FERNANDO DELGADO
Tal vez, a José Luis Rodríguez Zapatero no le crea nadie ya, como aseguró Mariano Rajoy en el Congreso el miércoles pasado, pero lo peor para la democracia es que a Rajoy tampoco le cree nadie. De modo que ahora que asoma la intención de la moción de censura o se habla de elecciones anticipadas, lo que cabe preguntarse es para qué. Y es posible que se tenga más claro por qué merecería Zapatero ser sustituido que por qué Rajoy se haría digno de la presidencia del Gobierno. Algunos tal vez hayan visto que no hay correspondencia entre el proyecto del Gobierno y sus realizaciones, o que hay una relación limitada, pero lo que es más difícil ver es el proyecto alternativo. La catástrofe económica no admite juegos retóricos ni metáforas de la niña, sino un manual de respuestas concretas a problemas concretos. Y curiosamente no es ahí donde la ideología, tan denostada en los últimos tiempos, se convierte en lo de menos, sino donde quedan claras las diferencias entre un gobierno de izquierdas o derechas. Por ejemplo: el Gobierno ha reiterado la prioridad de sus políticas sociales, otra cosa es lo que consiga, pero el PP no ha aclarado aún en qué consistirían sus reformas laborales. Todos quieren acabar con la crisis, y aparentemente con la crisis de todos, pero es evidente que unos dan preferencia a la crisis de los que tienen más, y otros, también a la de los que tienen más, por supuesto, y un poco a la de los que menos tienen. Tal vez serían buenas unas elecciones anticipadas para saber quién es quién en esta hora, por si cupiera alguna duda. Lo malo es que nos encontrarán cansados y sin confianza. A la izquierda, melindre, desolada y tristona, y a la derecha, como siempre, a por todas y a cualquier precio.

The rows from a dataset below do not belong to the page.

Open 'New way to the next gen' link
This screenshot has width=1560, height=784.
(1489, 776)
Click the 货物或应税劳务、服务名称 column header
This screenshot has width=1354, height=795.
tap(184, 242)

y aparte. A los periódicos más alineados contra el Gobierno, con una súbita admiración por Paul Krugman, parece interesarles más los pronósticos del Nobel en aquello que contradiga las previsiones de Zapatero y no en lo que puedan coincidir. Es evidente que el objetivo de declarar la incompetencia del Gobierno para proceder a su sustitución prima sobre el interés por la solución de la crisis o por su alivio. Esa lucha es tan descarada y explícita que no engaña a nadie, pero lo que sí consigue es instaurar una especie de resignada constatación de que todo da igual. La gente asiste ya a los enfrentamientos entre el presidente del Gobierno y el jefe del partido mayoritario como si se supieran el guión. Abre los periódicos, si los abre, y conoce de antemano sus editoriales. Una ola de corrupción se instala en el PP y en lugar de reflexionar sobre sus amistades intenta meter en la cárcel o en el manicomio a un sastre o inhabilitar a un juez. Después, a esperar a que las urnas los premie para sentirse absueltos. Con jueces en huelga, a los que el Gobierno mima ahora, y obispos en la calle, a los que Zapatero retribuye mejor, el viejo país cambia el uniforme, pero vuelve permanente a su pasado. Por eso, la policía pide en Madrid más sueldo armando el alboroto y saca en Barcelona la porra del franquismo para masacrar a la gente sin contemplaciones. Mientras, Obama, el único indicio de sensatez en el panorama global, le parece a Krugman demasiado prudente, muy cauto, poco audaz. Zapatero, que dicen que está solo, presumía antes de atrevido, ahora es un timorato. Y de la Divina Providencia poco se puede esperar porque cuida más del lince que de nosotros.